The GHPR per trade is basically located within the range from 1.5 to 3%. At that, the Winners did not have the largest values of GHPR, though not the smallest ones. Extreme value GHPR=12.77% says us again that there was an abnormality in trading, and we can see that this account experienced the largest fluctuations with LR Standard error=$9 208.08.
Z-score does not give us any generalizations about the first 15 Championship Participants, but values of |Z|>2.0 may draw our attention to the trading history in order to understand the nature of dependence between trades on the account. Thus, we know that Z=-3.85 for Rich's account was practically reached due to simultaneous opening of three positions. And how are things with ldamiani's account?
Finally, the last column in the above table, Money Compounding, also has a large range of values from 8 to 50, 50 being the maximal value for this Championship since the maximal allowable trade size made 5.0 lots, which is 50 times more than the minimal size of 0.1 lot. However, curiously enough, this parameter is not the largest at Winners. The Top Three's values are 17.27, 28.79 and 16.54. Did not the Winners fully used the maximal allowable position size? Yes, they did. the matter is, perhaps, that the MM methods did not considerably influence trading risks at general increasing of contract sizes. This is a visible evidence of that money management is very important for a trading system.
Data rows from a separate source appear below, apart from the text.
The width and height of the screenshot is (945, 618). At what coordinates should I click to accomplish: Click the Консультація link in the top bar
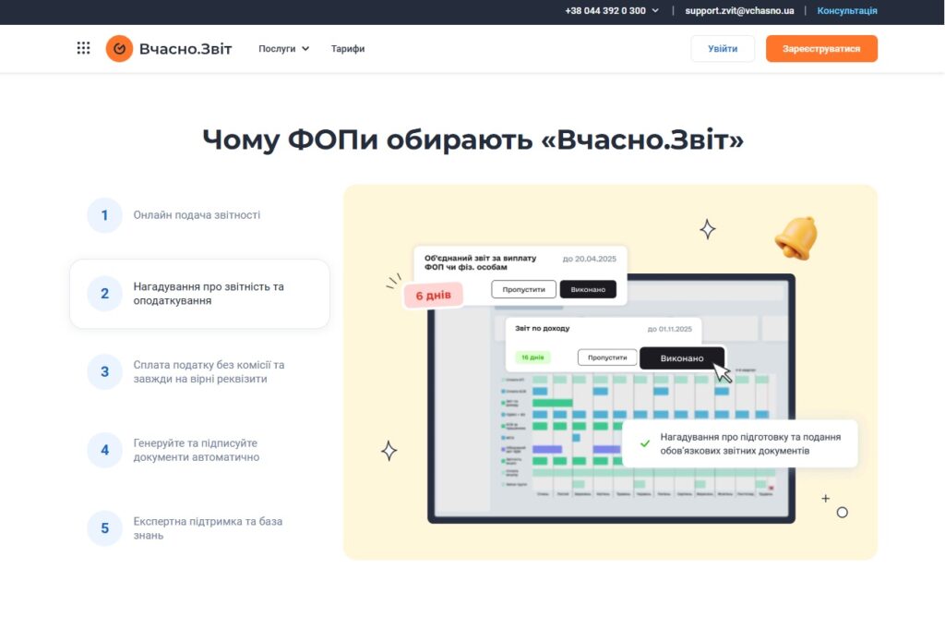click(845, 11)
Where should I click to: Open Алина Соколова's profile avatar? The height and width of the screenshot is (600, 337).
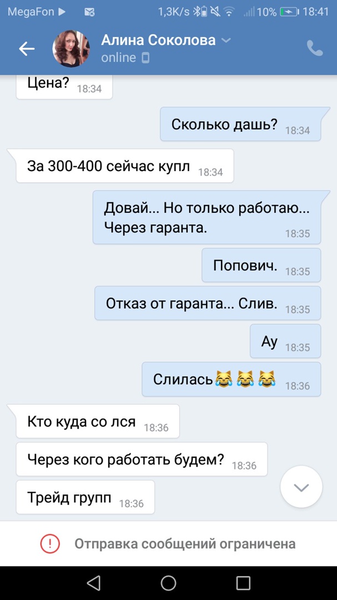[x=71, y=48]
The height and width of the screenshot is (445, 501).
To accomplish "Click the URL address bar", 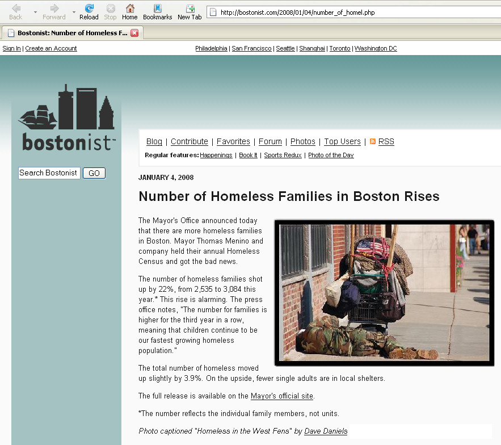I will coord(352,12).
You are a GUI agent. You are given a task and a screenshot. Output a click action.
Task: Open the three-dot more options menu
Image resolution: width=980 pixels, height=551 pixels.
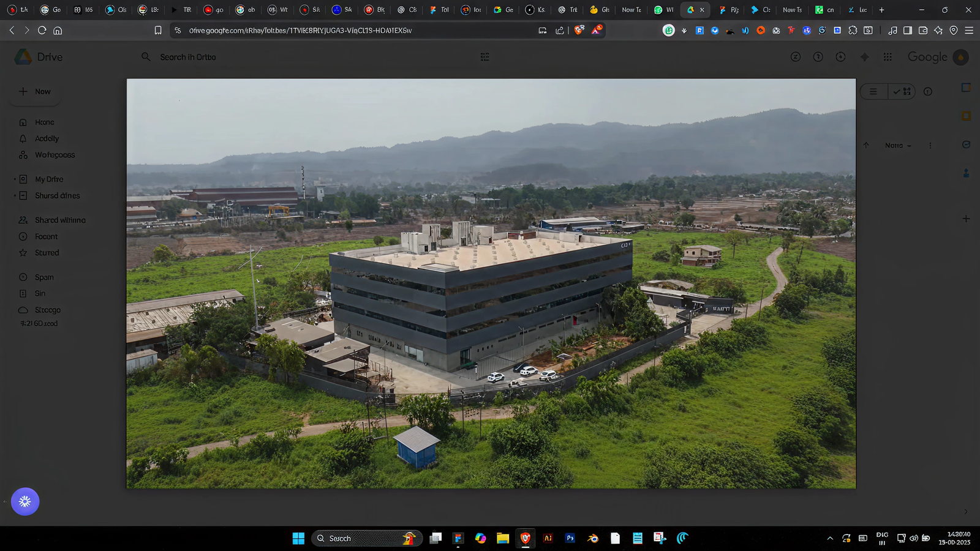point(930,146)
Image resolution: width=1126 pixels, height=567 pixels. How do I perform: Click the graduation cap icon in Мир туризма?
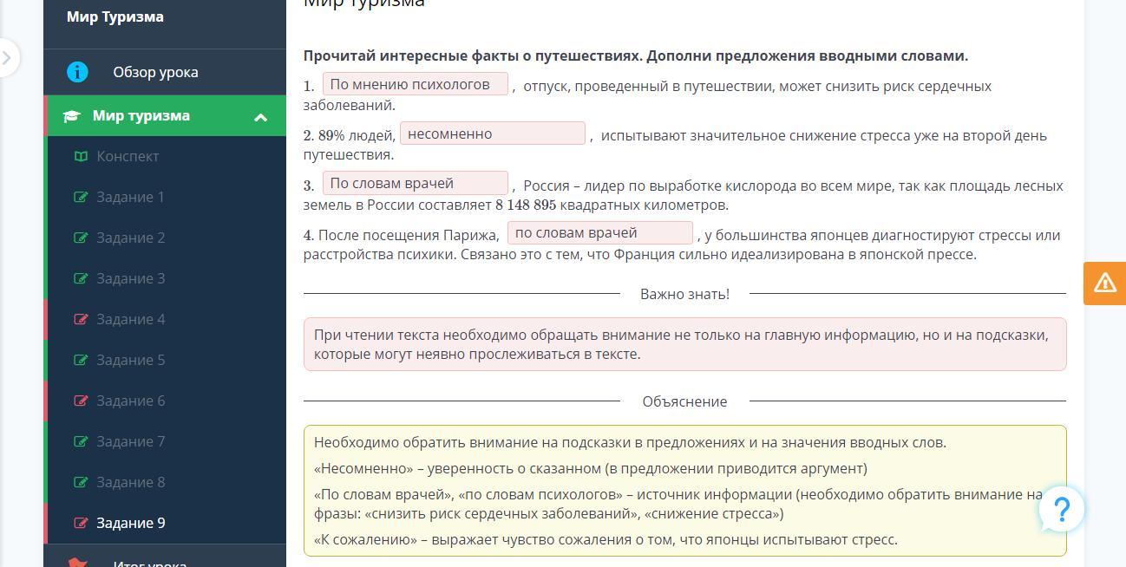pyautogui.click(x=71, y=116)
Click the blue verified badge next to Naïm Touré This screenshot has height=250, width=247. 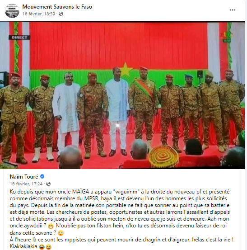tap(42, 176)
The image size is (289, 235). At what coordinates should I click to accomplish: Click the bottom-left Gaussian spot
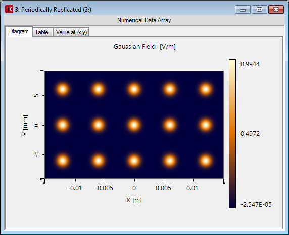pyautogui.click(x=63, y=161)
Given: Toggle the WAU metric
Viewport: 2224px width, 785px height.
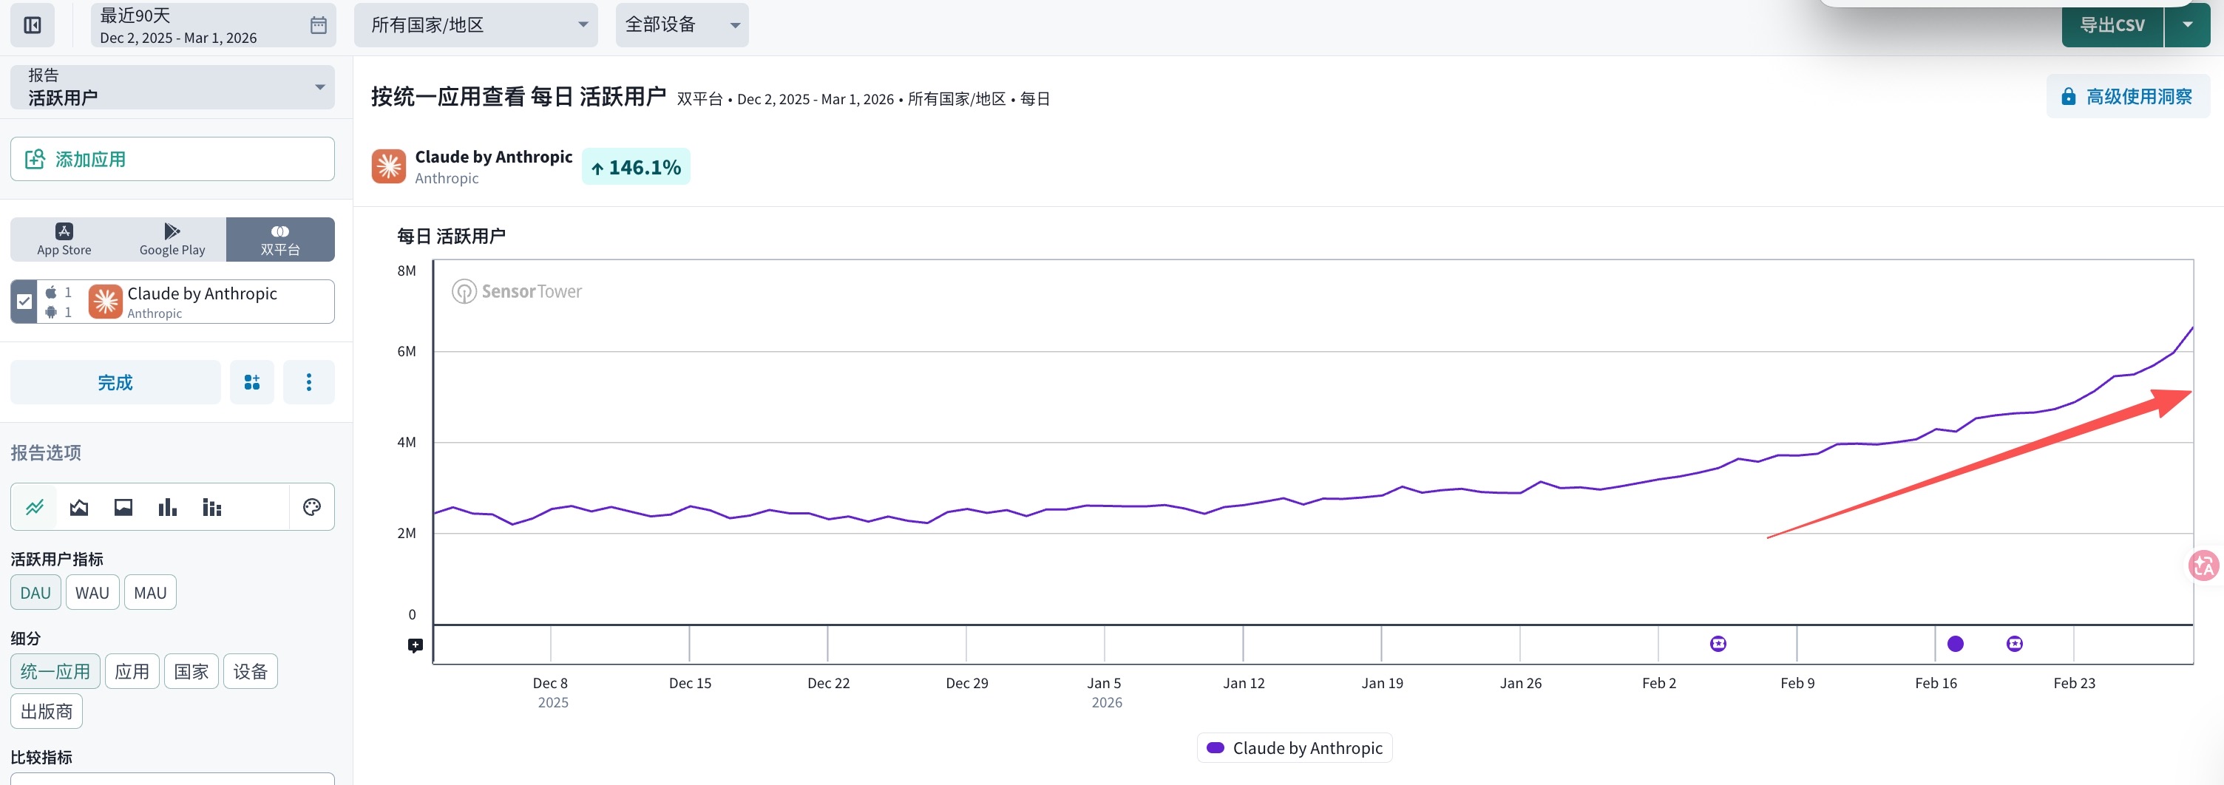Looking at the screenshot, I should click(92, 593).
The 15th place was taken by payday. The EA of this Participant could not open trades with the size of more than 1. 0 lot due to a small error in the code. What if this error did not occur and position sizes were in creased 5 times, up to 5.0 lots? Would then the profit increase proportionally, from $4 588.90 to $22 944.50? Would the Participant then take the second place or would he experience an irrecoverable DrawDown due to increased risks? Would alexgomel be on the first place? His EA traded with only 1.0-лот trades, too. Or could vgc win, whose Expert Advisor most frequently opened trades of the size of less than 1.0 lot. All three have a good smooth balance graph. As you can see, the Championship's plot continues whereas it was over!
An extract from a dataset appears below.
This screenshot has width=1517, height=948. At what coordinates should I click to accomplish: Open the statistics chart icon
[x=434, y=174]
Conclusion: Don't Throw the Baby Out with the Bathwater
Opinions differ. This article gives some very general approaches to estimation of trading strategies. One can create many more criteria to estimate trade results. Each characteristic taken separately will not provide a full and objective estimate, but taken together they may help us to avoid lopsided approach in this matter.
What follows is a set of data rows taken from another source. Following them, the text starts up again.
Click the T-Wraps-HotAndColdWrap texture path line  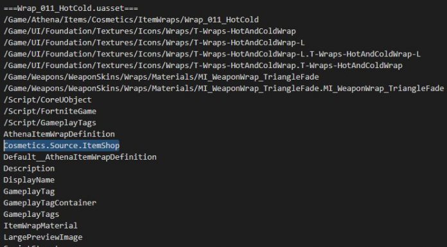[150, 31]
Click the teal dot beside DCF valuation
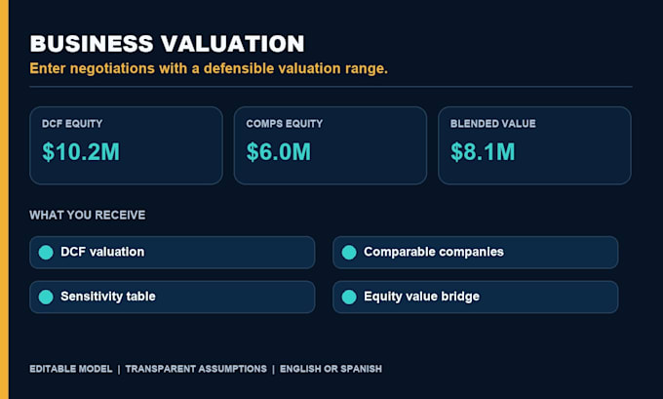This screenshot has height=399, width=663. [x=46, y=253]
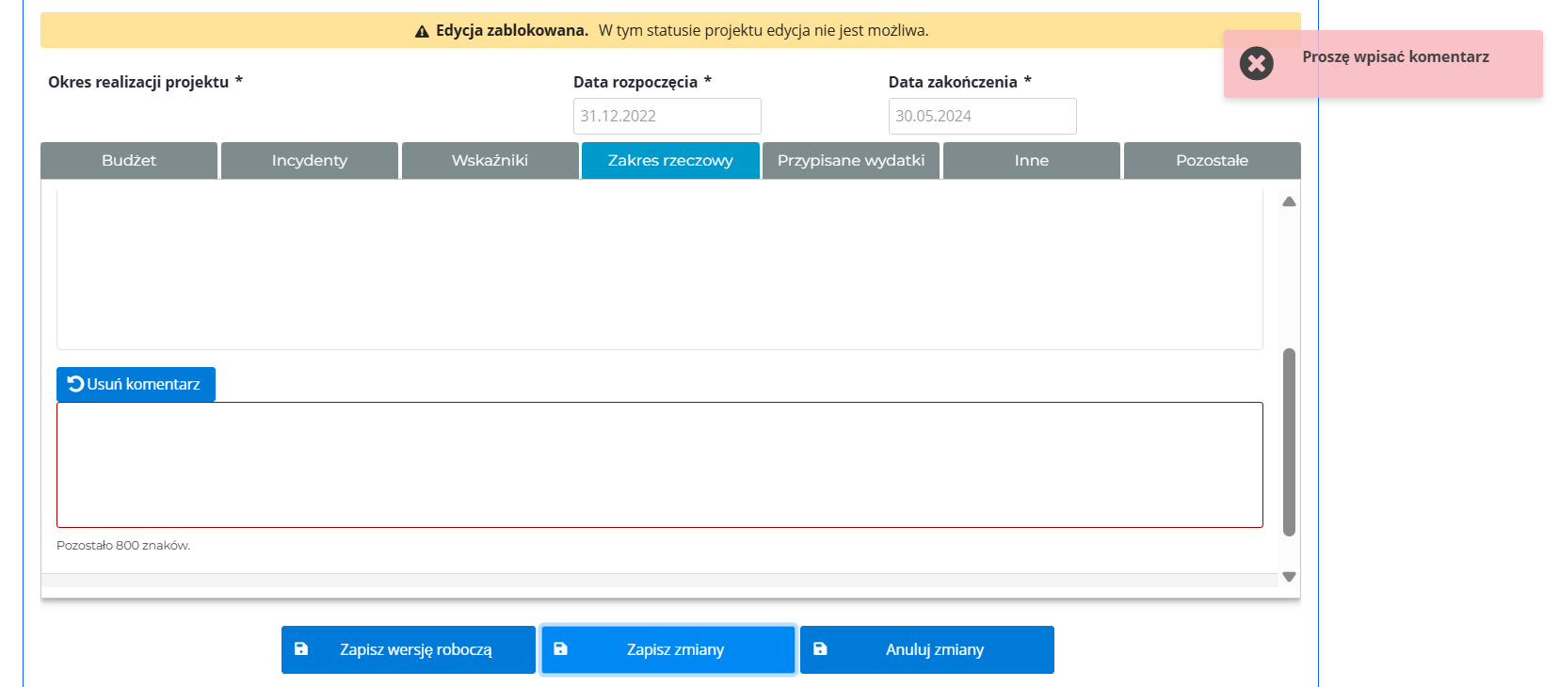Click the vertical scrollbar thumb
Viewport: 1559px width, 687px height.
tap(1289, 442)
We can say that we can subject to a "cross-examination" any positive result (a profit gained on a sufficient sequence of trades) in order to detect negative points in trading. This means that all these characteristics do not so much characterize the efficiency of the given trading strategy as inform us about weak points in trading we should pay attention at, without being satisfied with just a positive final result - the net profit gained on the account.
Well, we cannot create an ideal trading system, every system has its benefits and implications. Estimation test is used in order not to reject a trading approach dogmatically, but to know how to perform further development of trading systems and Expert Advisors. In this regard, statistical data accumulated during the Automated Trading Championship 2006 would be a great support for every trader.